Ardhendu Maity (4 March 1953) is an Indian politician from West Bengal. He is a former two time member of the West Bengal Legislative Assembly from Bhagabanpur Assembly constituency in Purba Medinipur district. He was last elected in the 2016 West Bengal Legislative Assembly election representing the All India Trinamool Congress.

== Early life and education ==
Maity is from Bhagabanpur, Purba Medinipur district, West Bengal. He is the son of Baikuntha Maity.

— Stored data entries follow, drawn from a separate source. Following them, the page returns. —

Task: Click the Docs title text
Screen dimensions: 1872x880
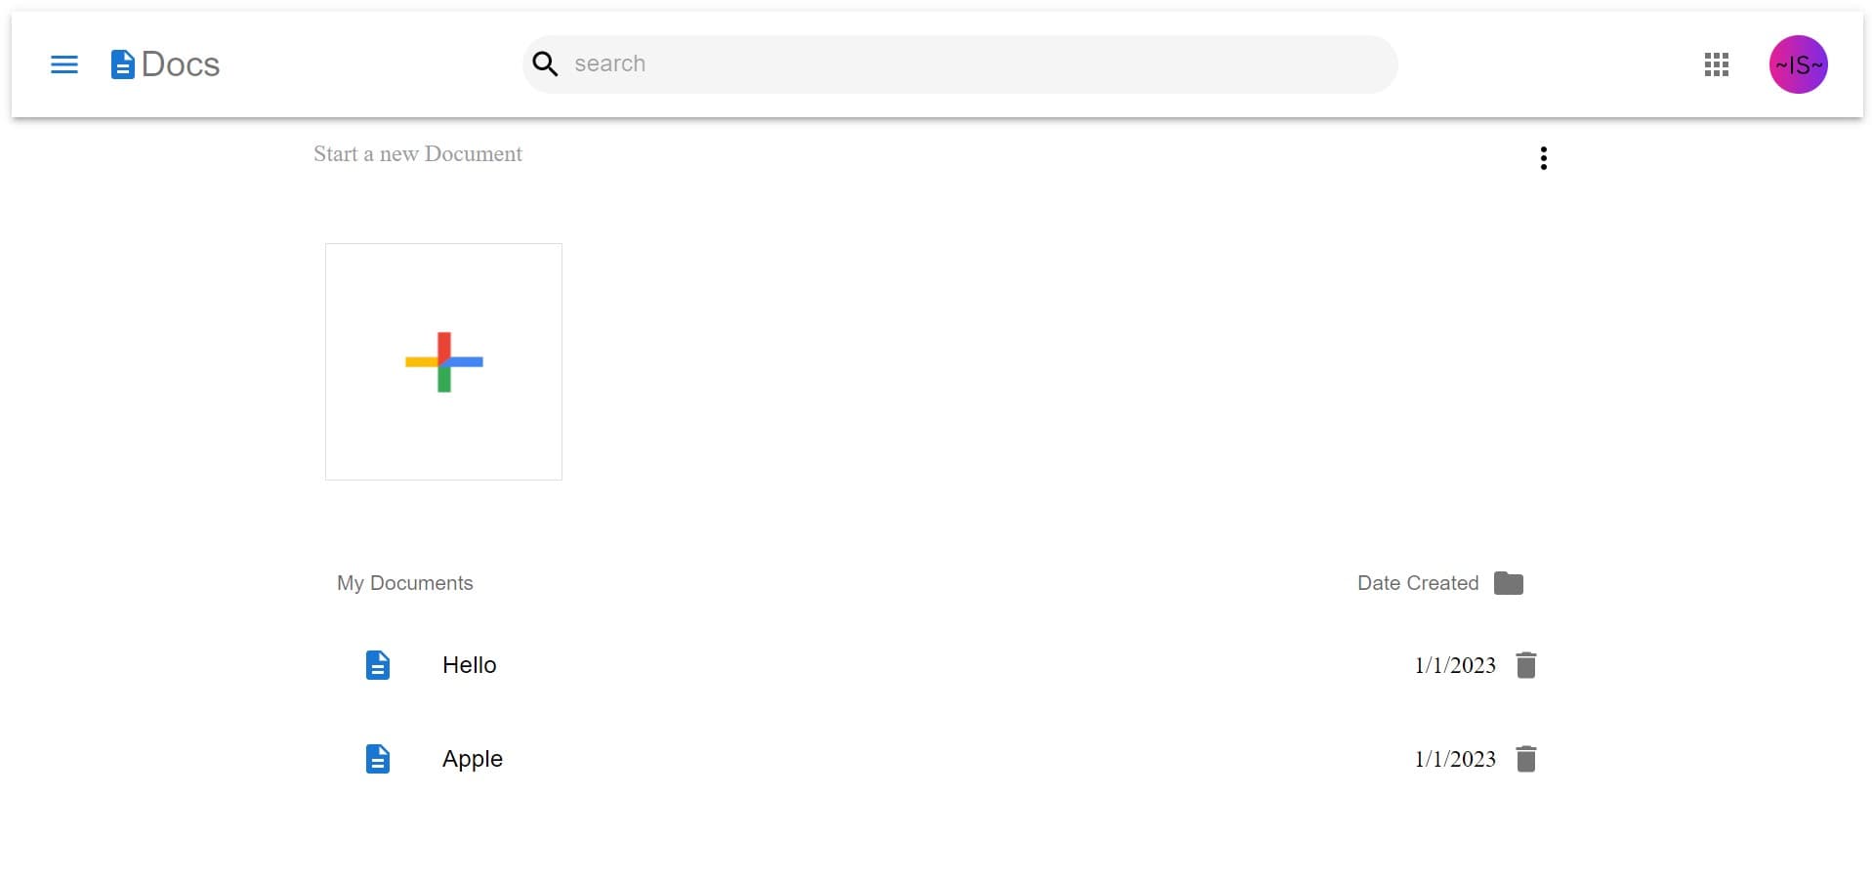Action: (181, 64)
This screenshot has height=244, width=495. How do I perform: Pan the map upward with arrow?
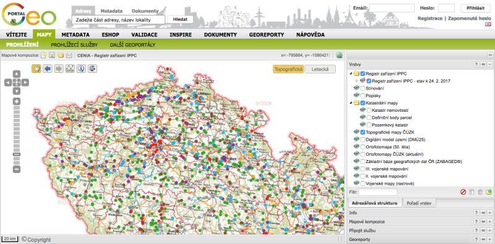(17, 74)
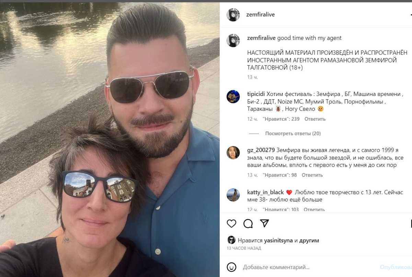The image size is (412, 277).
Task: Open gz_200279's profile avatar
Action: (x=233, y=153)
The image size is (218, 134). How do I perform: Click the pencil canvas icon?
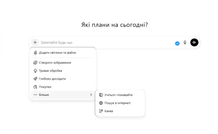point(101,111)
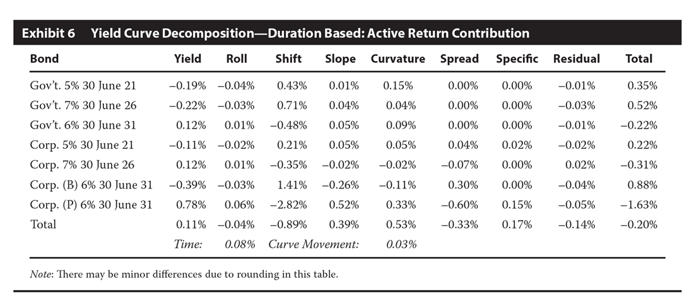Screen dimensions: 694x307
Task: Select the Residual column header
Action: click(576, 59)
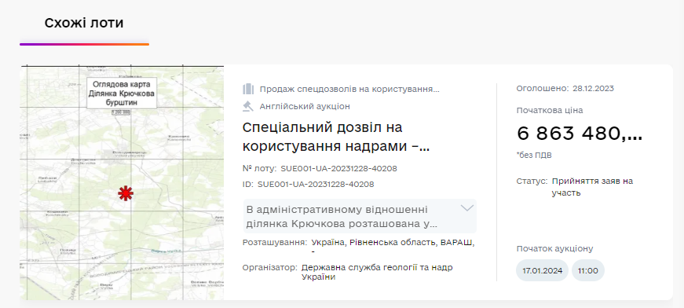Screen dimensions: 684x308
Task: Click organizer Державна служба геології та надр
Action: [x=377, y=272]
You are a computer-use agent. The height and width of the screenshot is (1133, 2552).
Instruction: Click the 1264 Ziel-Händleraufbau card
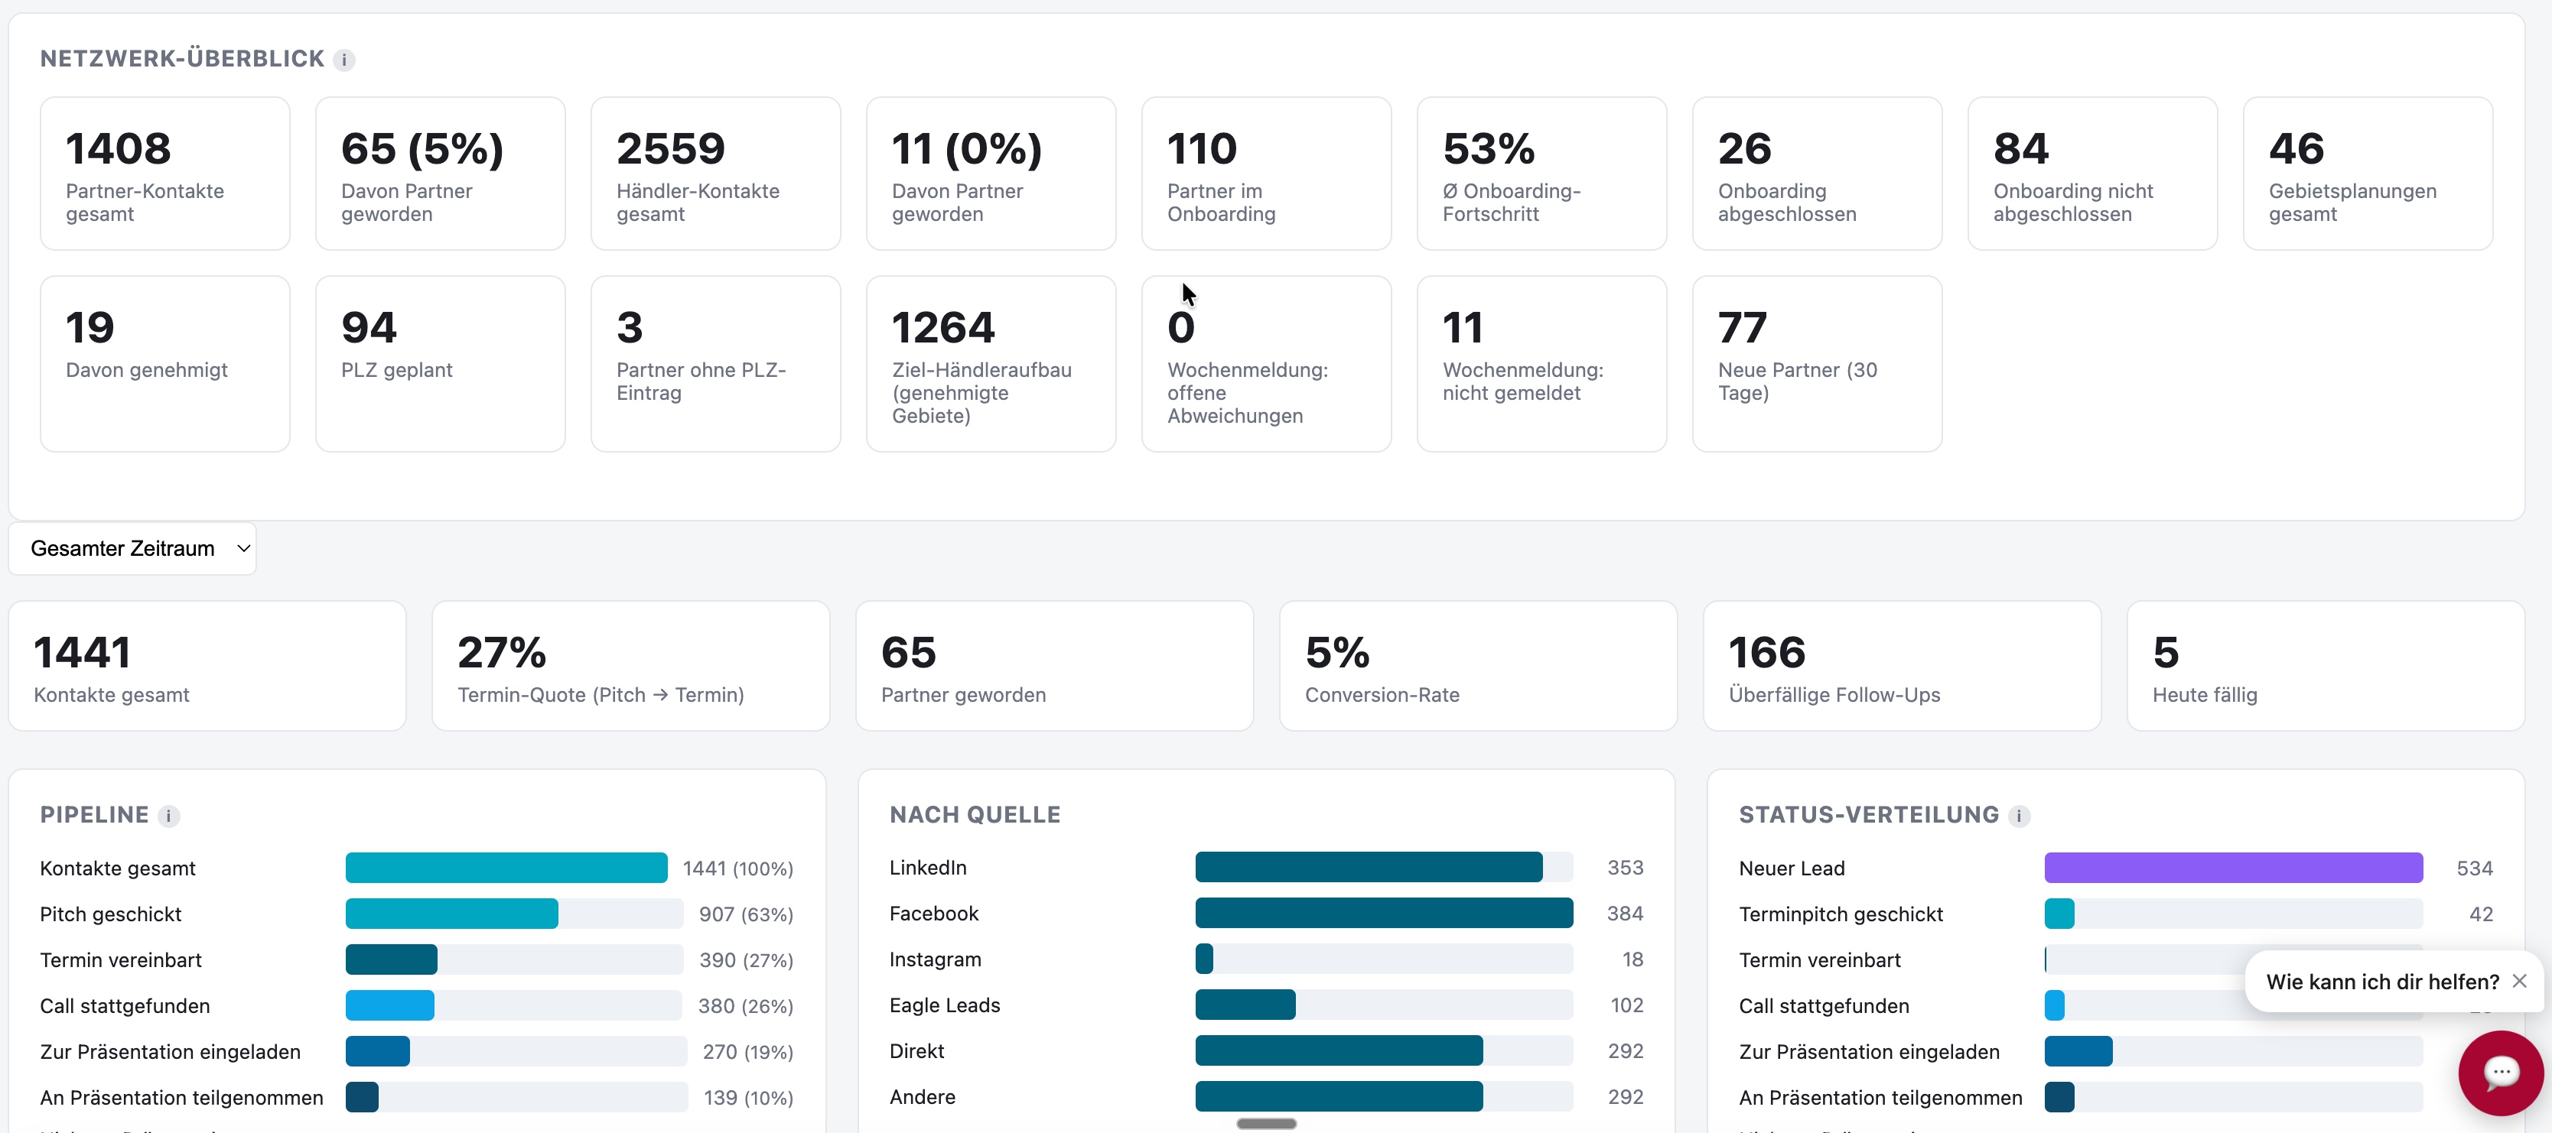[991, 363]
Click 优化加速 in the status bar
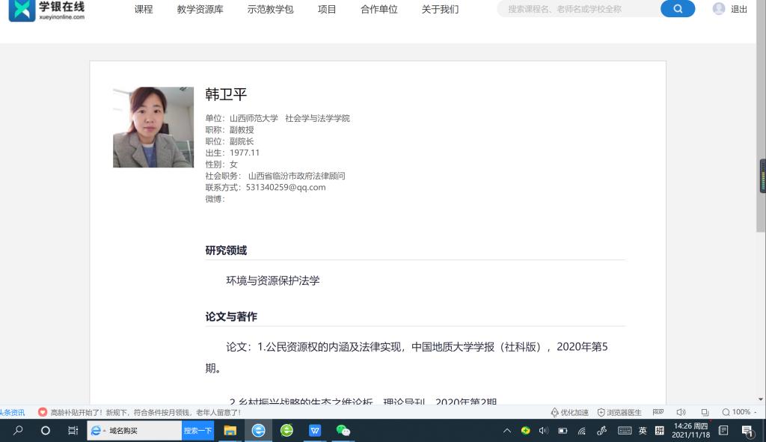 (570, 412)
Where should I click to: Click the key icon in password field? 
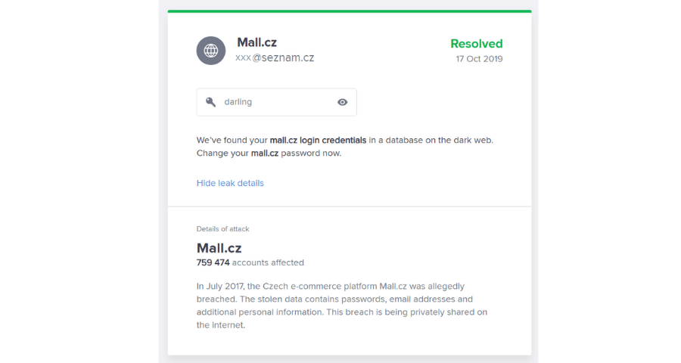(x=210, y=102)
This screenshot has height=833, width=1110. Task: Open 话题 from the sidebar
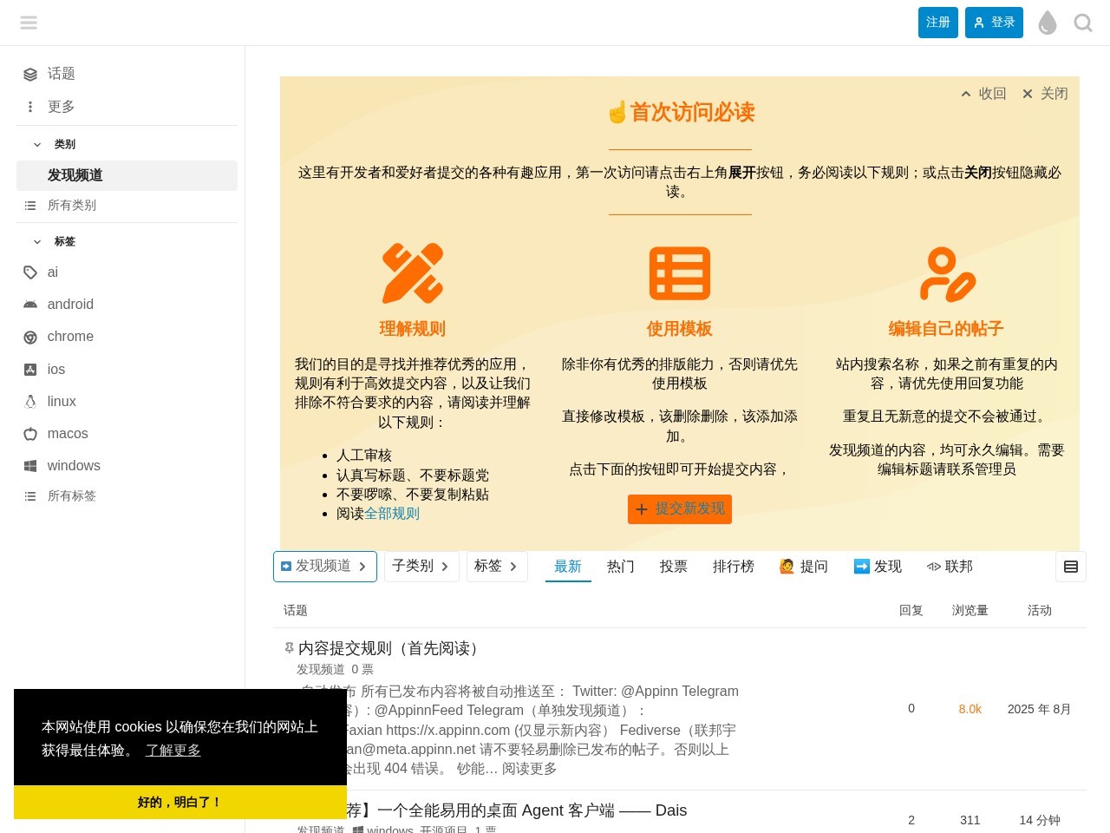pyautogui.click(x=62, y=74)
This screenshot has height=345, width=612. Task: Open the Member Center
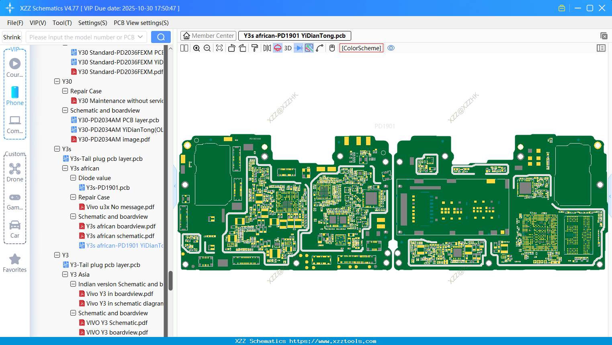tap(208, 35)
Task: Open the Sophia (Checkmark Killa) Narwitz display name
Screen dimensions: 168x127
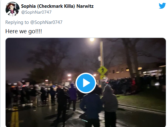Action: click(x=57, y=6)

He completed his BA in 1974 and later did his LLB at the University of Calcutta in 1982. He is an advocate.

== Career ==
Maity was first elected as an MLA in the Bhagabanpur Assembly constituency representing All India Trinamool Congress in the 2011 West Bengal Legislative Assembly election. He polled 93,845 votes and defeated his nearest rival, Ranjit Manna of the Samajwadi Party, by a margin of 8,997 votes. He retained the seat for the Trinamool Congress winning the 2016 West Bengal Legislative Assembly election where he polled 111,201 votes and beat his closest opponent, Hemangshu Shekhar Mahapatra of the Indian National Congress, by a margin of 31,943 votes. He contested the 2021 West Bengal Legislative Assembly election, also on a Trinamool ticket, but lost to Rabindranath Maity of the Bharatiya Janata Party, by a margin of 27,549 votes.